*TASK DESCRIPTION:*
Please print each record exactly, omitting none of them.

=-=-=

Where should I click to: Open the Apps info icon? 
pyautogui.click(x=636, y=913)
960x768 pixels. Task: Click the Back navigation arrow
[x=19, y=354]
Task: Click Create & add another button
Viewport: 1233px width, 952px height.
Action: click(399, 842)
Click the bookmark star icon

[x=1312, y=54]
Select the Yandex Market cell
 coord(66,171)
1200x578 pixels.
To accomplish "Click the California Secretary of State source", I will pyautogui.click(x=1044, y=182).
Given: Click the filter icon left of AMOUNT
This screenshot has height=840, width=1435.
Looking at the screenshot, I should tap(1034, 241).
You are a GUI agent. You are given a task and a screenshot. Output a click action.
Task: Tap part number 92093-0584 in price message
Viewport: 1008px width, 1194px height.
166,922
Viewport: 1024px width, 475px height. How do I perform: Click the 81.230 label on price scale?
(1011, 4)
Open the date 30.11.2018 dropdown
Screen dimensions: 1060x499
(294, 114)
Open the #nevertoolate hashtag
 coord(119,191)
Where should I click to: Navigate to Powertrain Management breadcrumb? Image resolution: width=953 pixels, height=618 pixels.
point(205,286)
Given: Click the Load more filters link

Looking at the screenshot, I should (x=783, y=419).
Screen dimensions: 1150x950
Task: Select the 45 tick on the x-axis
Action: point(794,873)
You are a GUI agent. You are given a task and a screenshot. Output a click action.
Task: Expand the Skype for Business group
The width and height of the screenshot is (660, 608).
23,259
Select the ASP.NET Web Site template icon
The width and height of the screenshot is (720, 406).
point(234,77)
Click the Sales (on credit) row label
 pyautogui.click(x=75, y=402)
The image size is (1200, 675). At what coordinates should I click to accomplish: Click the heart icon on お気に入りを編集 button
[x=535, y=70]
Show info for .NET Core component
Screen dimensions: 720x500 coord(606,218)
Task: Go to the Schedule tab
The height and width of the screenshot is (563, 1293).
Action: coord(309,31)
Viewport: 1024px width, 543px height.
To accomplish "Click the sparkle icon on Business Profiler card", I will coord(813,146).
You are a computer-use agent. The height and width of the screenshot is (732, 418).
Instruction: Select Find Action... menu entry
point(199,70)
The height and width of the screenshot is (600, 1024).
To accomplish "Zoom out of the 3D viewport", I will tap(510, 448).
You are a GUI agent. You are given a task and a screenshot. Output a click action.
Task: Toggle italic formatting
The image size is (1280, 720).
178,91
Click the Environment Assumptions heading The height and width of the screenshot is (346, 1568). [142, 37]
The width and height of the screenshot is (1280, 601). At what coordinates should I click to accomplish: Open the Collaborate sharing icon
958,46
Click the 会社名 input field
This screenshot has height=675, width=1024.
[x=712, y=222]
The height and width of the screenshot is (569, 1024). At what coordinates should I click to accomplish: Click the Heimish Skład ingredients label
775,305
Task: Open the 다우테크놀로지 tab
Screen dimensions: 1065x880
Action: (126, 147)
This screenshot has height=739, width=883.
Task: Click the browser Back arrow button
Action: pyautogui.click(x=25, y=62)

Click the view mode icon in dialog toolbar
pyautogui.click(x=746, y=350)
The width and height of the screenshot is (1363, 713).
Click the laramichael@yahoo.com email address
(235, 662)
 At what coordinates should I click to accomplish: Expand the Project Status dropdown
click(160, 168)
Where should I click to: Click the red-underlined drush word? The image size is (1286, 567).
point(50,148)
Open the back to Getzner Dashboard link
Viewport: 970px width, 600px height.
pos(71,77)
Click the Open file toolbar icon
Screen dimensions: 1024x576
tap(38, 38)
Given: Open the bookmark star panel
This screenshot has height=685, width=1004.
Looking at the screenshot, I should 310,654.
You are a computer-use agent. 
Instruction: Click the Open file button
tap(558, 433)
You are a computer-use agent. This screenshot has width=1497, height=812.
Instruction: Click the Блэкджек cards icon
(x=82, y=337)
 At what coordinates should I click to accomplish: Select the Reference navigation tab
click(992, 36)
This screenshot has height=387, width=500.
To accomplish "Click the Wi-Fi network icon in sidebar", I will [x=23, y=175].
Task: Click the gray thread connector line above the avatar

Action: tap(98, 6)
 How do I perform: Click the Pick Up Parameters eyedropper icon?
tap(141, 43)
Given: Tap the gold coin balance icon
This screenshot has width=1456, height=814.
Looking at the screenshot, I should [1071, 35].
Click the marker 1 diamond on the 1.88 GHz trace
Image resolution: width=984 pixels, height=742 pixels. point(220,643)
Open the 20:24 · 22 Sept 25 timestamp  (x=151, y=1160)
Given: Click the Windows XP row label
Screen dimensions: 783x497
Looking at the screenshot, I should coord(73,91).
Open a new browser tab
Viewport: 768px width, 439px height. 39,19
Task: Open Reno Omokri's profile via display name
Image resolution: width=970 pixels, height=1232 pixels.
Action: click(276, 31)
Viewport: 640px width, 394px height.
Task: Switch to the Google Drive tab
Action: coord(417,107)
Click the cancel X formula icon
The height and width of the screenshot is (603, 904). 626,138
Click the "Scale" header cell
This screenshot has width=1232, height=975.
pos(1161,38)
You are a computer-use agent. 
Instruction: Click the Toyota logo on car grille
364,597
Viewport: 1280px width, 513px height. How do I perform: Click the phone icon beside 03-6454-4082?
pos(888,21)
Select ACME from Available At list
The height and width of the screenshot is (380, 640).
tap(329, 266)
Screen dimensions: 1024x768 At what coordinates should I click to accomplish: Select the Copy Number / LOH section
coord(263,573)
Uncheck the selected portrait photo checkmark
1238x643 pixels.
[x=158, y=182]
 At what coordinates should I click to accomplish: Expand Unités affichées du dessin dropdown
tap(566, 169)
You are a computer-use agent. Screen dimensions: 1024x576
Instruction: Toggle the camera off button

=-=-=

*YOUR SOLUTION:*
Where should I click to: Open the Apps info icon? 
pyautogui.click(x=636, y=913)
960x768 pixels. Task: Click the Back navigation arrow
[x=19, y=354]
Task: Click Create & add another button
Viewport: 1233px width, 952px height.
Action: click(399, 842)
Click the bookmark star icon

[x=1312, y=54]
Select the Yandex Market cell
 coord(66,171)
1200x578 pixels.
To accomplish "Click the California Secretary of State source", I will pyautogui.click(x=1044, y=182).
Given: Click the filter icon left of AMOUNT
This screenshot has height=840, width=1435.
Looking at the screenshot, I should tap(1034, 241).
You are a GUI agent. You are given a task and a screenshot. Output a click action.
Task: Tap part number 92093-0584 in price message
Viewport: 1008px width, 1194px height.
166,922
Viewport: 1024px width, 475px height. How do I perform: Click the 81.230 label on price scale?
(1011, 4)
Open the date 30.11.2018 dropdown
Screen dimensions: 1060x499
(294, 114)
Open the #nevertoolate hashtag
 coord(119,191)
Where should I click to: Navigate to Powertrain Management breadcrumb? Image resolution: width=953 pixels, height=618 pixels.
point(205,286)
Given: Click the Load more filters link

Looking at the screenshot, I should (x=783, y=419).
Screen dimensions: 1150x950
Task: Select the 45 tick on the x-axis
Action: point(794,873)
You are a GUI agent. You are given a task and a screenshot. Output a click action.
Task: Expand the Skype for Business group
The width and height of the screenshot is (660, 608).
23,259
Select the ASP.NET Web Site template icon
The width and height of the screenshot is (720, 406).
point(234,77)
Click the Sales (on credit) row label
 pyautogui.click(x=75, y=402)
The image size is (1200, 675). At what coordinates should I click to accomplish: Click the heart icon on お気に入りを編集 button
[x=535, y=70]
Show info for .NET Core component
Screen dimensions: 720x500 coord(606,218)
Task: Go to the Schedule tab
The height and width of the screenshot is (563, 1293).
Action: coord(309,31)
Viewport: 1024px width, 543px height.
To accomplish "Click the sparkle icon on Business Profiler card", I will coord(813,146).
You are a computer-use agent. The height and width of the screenshot is (732, 418).
Instruction: Select Find Action... menu entry
point(199,70)
The height and width of the screenshot is (600, 1024).
To accomplish "Zoom out of the 3D viewport", I will tap(510, 448).
You are a GUI agent. You are given a task and a screenshot. Output a click action.
Task: Toggle italic formatting
The image size is (1280, 720).
178,91
Click the Environment Assumptions heading The height and width of the screenshot is (346, 1568). [142, 37]
The width and height of the screenshot is (1280, 601). At what coordinates should I click to accomplish: Open the Collaborate sharing icon
958,46
Click the 会社名 input field
This screenshot has height=675, width=1024.
[x=712, y=222]
The height and width of the screenshot is (569, 1024). At what coordinates should I click to accomplish: Click the Heimish Skład ingredients label
775,305
Task: Open the 다우테크놀로지 tab
Screen dimensions: 1065x880
Action: (126, 147)
This screenshot has height=739, width=883.
Task: Click the browser Back arrow button
Action: pyautogui.click(x=25, y=62)

Click the view mode icon in dialog toolbar
pyautogui.click(x=746, y=350)
The width and height of the screenshot is (1363, 713).
Click the laramichael@yahoo.com email address
(235, 662)
 At what coordinates should I click to accomplish: Expand the Project Status dropdown
click(160, 168)
Where should I click to: Click the red-underlined drush word? The image size is (1286, 567).
point(50,148)
Open the back to Getzner Dashboard link
Viewport: 970px width, 600px height.
pos(71,77)
Click the Open file toolbar icon
Screen dimensions: 1024x576
tap(38, 38)
Given: Open the bookmark star panel
This screenshot has height=685, width=1004.
Looking at the screenshot, I should 310,654.
You are a computer-use agent. 
Instruction: Click the Open file button
tap(558, 433)
You are a computer-use agent. This screenshot has width=1497, height=812.
Instruction: Click the Блэкджек cards icon
(x=82, y=337)
 At what coordinates should I click to accomplish: Select the Reference navigation tab
click(992, 36)
This screenshot has height=387, width=500.
To accomplish "Click the Wi-Fi network icon in sidebar", I will [x=23, y=175].
Task: Click the gray thread connector line above the avatar

Action: tap(98, 6)
 How do I perform: Click the Pick Up Parameters eyedropper icon?
tap(141, 43)
Given: Tap the gold coin balance icon
This screenshot has width=1456, height=814.
Looking at the screenshot, I should [1071, 35].
Click the marker 1 diamond on the 1.88 GHz trace
Image resolution: width=984 pixels, height=742 pixels. point(220,643)
Open the 20:24 · 22 Sept 25 timestamp  (x=151, y=1160)
Given: Click the Windows XP row label
Screen dimensions: 783x497
Looking at the screenshot, I should coord(73,91).
Open a new browser tab
Viewport: 768px width, 439px height. 39,19
Task: Open Reno Omokri's profile via display name
Image resolution: width=970 pixels, height=1232 pixels.
Action: click(276, 31)
Viewport: 640px width, 394px height.
Task: Switch to the Google Drive tab
Action: coord(417,107)
Click the cancel X formula icon
The height and width of the screenshot is (603, 904). 626,138
Click the "Scale" header cell
This screenshot has width=1232, height=975.
pos(1161,38)
You are a computer-use agent. 
Instruction: Click the Toyota logo on car grille
364,597
Viewport: 1280px width, 513px height. How do I perform: Click the phone icon beside 03-6454-4082?
pos(888,21)
Select ACME from Available At list
The height and width of the screenshot is (380, 640).
tap(329, 266)
Screen dimensions: 1024x768 At what coordinates should I click to accomplish: Select the Copy Number / LOH section
coord(263,573)
Uncheck the selected portrait photo checkmark
1238x643 pixels.
[x=158, y=182]
 At what coordinates should I click to accomplish: Expand Unités affichées du dessin dropdown
tap(566, 169)
You are a computer-use agent. Screen dimensions: 1024x576
Instruction: Toggle the camera off button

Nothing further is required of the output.